> **RECORDS SUPPLIED**
BEGIN
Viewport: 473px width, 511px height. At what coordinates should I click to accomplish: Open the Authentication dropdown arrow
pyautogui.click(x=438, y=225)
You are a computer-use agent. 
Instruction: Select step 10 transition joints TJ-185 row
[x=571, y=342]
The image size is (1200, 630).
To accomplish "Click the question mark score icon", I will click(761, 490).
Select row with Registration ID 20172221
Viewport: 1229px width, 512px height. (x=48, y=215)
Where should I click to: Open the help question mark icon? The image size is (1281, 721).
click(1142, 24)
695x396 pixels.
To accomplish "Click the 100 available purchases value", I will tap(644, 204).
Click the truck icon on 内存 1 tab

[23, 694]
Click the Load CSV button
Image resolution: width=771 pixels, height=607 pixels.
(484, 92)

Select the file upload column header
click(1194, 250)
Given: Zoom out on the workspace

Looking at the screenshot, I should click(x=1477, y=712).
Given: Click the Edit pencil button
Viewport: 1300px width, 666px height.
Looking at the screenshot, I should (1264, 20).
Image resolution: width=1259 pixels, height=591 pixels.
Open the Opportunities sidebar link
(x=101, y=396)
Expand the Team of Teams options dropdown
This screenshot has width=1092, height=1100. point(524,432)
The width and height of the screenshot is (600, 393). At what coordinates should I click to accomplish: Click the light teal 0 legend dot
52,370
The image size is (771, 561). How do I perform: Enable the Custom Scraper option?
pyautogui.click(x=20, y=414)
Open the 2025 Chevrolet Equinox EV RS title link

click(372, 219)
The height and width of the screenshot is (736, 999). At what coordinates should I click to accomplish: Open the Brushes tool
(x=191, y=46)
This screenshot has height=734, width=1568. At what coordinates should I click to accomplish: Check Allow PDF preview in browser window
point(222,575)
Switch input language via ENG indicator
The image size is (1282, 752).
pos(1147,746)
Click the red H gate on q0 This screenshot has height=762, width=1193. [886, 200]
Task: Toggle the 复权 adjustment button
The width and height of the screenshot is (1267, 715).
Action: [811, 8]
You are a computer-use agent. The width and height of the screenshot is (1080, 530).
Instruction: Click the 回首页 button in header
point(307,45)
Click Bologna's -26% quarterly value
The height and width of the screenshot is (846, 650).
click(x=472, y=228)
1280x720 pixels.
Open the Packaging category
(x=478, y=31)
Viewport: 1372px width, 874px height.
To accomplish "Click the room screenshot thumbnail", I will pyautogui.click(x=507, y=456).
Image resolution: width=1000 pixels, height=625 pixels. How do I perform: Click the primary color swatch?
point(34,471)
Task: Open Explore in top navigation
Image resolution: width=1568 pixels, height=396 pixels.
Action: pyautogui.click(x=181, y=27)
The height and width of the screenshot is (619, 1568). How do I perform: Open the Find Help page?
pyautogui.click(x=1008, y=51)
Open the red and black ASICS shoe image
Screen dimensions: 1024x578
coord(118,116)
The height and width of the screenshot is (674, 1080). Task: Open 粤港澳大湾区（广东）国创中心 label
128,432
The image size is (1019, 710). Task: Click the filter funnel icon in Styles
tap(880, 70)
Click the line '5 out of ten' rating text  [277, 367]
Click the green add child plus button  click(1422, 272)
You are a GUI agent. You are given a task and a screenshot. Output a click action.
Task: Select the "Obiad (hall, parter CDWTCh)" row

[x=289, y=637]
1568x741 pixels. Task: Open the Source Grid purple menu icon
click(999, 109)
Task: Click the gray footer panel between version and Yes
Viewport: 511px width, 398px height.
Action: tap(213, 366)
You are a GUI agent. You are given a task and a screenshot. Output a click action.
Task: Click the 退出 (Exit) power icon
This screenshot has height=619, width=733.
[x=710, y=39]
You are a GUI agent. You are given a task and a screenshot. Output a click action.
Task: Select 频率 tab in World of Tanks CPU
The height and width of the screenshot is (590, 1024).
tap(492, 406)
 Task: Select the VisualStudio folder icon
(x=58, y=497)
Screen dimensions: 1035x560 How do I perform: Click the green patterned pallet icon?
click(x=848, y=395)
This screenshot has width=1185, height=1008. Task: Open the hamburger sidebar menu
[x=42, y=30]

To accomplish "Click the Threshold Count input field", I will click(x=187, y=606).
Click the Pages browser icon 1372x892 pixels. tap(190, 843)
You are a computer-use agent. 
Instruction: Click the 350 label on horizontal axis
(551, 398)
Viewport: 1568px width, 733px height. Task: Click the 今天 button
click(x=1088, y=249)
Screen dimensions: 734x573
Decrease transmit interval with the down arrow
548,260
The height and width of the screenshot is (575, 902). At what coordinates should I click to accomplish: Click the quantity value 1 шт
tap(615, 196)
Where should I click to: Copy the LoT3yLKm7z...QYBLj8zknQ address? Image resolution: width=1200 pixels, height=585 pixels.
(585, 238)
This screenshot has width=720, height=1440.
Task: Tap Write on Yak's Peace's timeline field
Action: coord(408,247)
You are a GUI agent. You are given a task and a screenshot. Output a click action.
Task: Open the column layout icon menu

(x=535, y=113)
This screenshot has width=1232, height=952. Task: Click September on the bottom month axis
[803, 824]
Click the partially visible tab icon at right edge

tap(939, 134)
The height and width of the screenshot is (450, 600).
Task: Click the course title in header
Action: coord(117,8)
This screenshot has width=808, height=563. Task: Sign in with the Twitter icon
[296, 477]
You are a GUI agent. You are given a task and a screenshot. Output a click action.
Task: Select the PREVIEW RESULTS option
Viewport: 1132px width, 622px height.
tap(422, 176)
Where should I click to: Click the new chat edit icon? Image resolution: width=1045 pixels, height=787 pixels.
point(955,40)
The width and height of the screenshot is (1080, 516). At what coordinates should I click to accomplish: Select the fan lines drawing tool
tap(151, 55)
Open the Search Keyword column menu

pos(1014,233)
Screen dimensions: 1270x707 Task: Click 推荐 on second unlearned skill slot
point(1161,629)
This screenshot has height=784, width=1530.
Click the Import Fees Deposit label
END
Transcribe every record. Match each line exactly.

> **RESPONSE**
Viewport: 473px width, 511px height. At what coordinates should I click to accomplish: Open the Authentication dropdown arrow
pyautogui.click(x=438, y=225)
You are a computer-use agent. 
Instruction: Select step 10 transition joints TJ-185 row
[x=571, y=342]
The image size is (1200, 630).
To accomplish "Click the question mark score icon", I will click(761, 490).
Select row with Registration ID 20172221
Viewport: 1229px width, 512px height. (x=48, y=215)
Where should I click to: Open the help question mark icon? The image size is (1281, 721).
click(1142, 24)
695x396 pixels.
To accomplish "Click the 100 available purchases value", I will tap(644, 204).
Click the truck icon on 内存 1 tab

[23, 694]
Click the Load CSV button
Image resolution: width=771 pixels, height=607 pixels.
(484, 92)

Select the file upload column header
click(1194, 250)
Given: Zoom out on the workspace

Looking at the screenshot, I should click(x=1477, y=712).
Given: Click the Edit pencil button
Viewport: 1300px width, 666px height.
Looking at the screenshot, I should (1264, 20).
Image resolution: width=1259 pixels, height=591 pixels.
Open the Opportunities sidebar link
(x=101, y=396)
Expand the Team of Teams options dropdown
This screenshot has width=1092, height=1100. point(524,432)
The width and height of the screenshot is (600, 393). At what coordinates should I click to accomplish: Click the light teal 0 legend dot
52,370
The image size is (771, 561). How do I perform: Enable the Custom Scraper option?
pyautogui.click(x=20, y=414)
Open the 2025 Chevrolet Equinox EV RS title link

click(372, 219)
The height and width of the screenshot is (736, 999). At what coordinates should I click to accomplish: Open the Brushes tool
(x=191, y=46)
This screenshot has height=734, width=1568. At what coordinates should I click to accomplish: Check Allow PDF preview in browser window
point(222,575)
Switch input language via ENG indicator
The image size is (1282, 752).
pos(1147,746)
Click the red H gate on q0 This screenshot has height=762, width=1193. [886, 200]
Task: Toggle the 复权 adjustment button
The width and height of the screenshot is (1267, 715).
Action: [811, 8]
You are a computer-use agent. The width and height of the screenshot is (1080, 530).
Instruction: Click the 回首页 button in header
point(307,45)
Click Bologna's -26% quarterly value
The height and width of the screenshot is (846, 650).
click(x=472, y=228)
1280x720 pixels.
Open the Packaging category
(x=478, y=31)
Viewport: 1372px width, 874px height.
To accomplish "Click the room screenshot thumbnail", I will pyautogui.click(x=507, y=456).
Image resolution: width=1000 pixels, height=625 pixels. How do I perform: Click the primary color swatch?
point(34,471)
Task: Open Explore in top navigation
Image resolution: width=1568 pixels, height=396 pixels.
Action: pyautogui.click(x=181, y=27)
The height and width of the screenshot is (619, 1568). How do I perform: Open the Find Help page?
pyautogui.click(x=1008, y=51)
Open the red and black ASICS shoe image
Screen dimensions: 1024x578
coord(118,116)
The height and width of the screenshot is (674, 1080). Task: Open 粤港澳大湾区（广东）国创中心 label
128,432
The image size is (1019, 710). Task: Click the filter funnel icon in Styles
tap(880, 70)
Click the line '5 out of ten' rating text  [277, 367]
Click the green add child plus button  click(1422, 272)
You are a GUI agent. You are given a task and a screenshot. Output a click action.
Task: Select the "Obiad (hall, parter CDWTCh)" row

[x=289, y=637]
1568x741 pixels. Task: Open the Source Grid purple menu icon
click(999, 109)
Task: Click the gray footer panel between version and Yes
Viewport: 511px width, 398px height.
Action: tap(213, 366)
You are a GUI agent. You are given a task and a screenshot. Output a click action.
Task: Click the 退出 (Exit) power icon
This screenshot has height=619, width=733.
[x=710, y=39]
You are a GUI agent. You are given a task and a screenshot. Output a click action.
Task: Select 频率 tab in World of Tanks CPU
The height and width of the screenshot is (590, 1024).
tap(492, 406)
 Task: Select the VisualStudio folder icon
(x=58, y=497)
Screen dimensions: 1035x560 How do I perform: Click the green patterned pallet icon?
click(x=848, y=395)
This screenshot has width=1185, height=1008. Task: Open the hamburger sidebar menu
[x=42, y=30]

To accomplish "Click the Threshold Count input field", I will click(x=187, y=606).
Click the Pages browser icon 1372x892 pixels. tap(190, 843)
You are a computer-use agent. 
Instruction: Click the 350 label on horizontal axis
(551, 398)
Viewport: 1568px width, 733px height. Task: Click the 今天 button
click(x=1088, y=249)
Screen dimensions: 734x573
Decrease transmit interval with the down arrow
548,260
The height and width of the screenshot is (575, 902). At what coordinates should I click to accomplish: Click the quantity value 1 шт
tap(615, 196)
Where should I click to: Copy the LoT3yLKm7z...QYBLj8zknQ address? Image resolution: width=1200 pixels, height=585 pixels.
(585, 238)
This screenshot has width=720, height=1440.
Task: Tap Write on Yak's Peace's timeline field
Action: coord(408,247)
You are a GUI agent. You are given a task and a screenshot. Output a click action.
Task: Open the column layout icon menu

(x=535, y=113)
This screenshot has width=1232, height=952. Task: Click September on the bottom month axis
[803, 824]
Click the partially visible tab icon at right edge

tap(939, 134)
The height and width of the screenshot is (450, 600).
Task: Click the course title in header
Action: coord(117,8)
This screenshot has width=808, height=563. Task: Sign in with the Twitter icon
[296, 477]
You are a GUI agent. You are given a task and a screenshot. Output a click action.
Task: Select the PREVIEW RESULTS option
Viewport: 1132px width, 622px height.
tap(422, 176)
Where should I click to: Click the new chat edit icon? Image resolution: width=1045 pixels, height=787 pixels.
point(955,40)
The width and height of the screenshot is (1080, 516). At what coordinates should I click to accomplish: Select the fan lines drawing tool
tap(151, 55)
Open the Search Keyword column menu

pos(1014,233)
Screen dimensions: 1270x707 Task: Click 推荐 on second unlearned skill slot
point(1161,629)
This screenshot has height=784, width=1530.
Click the Import Fees Deposit label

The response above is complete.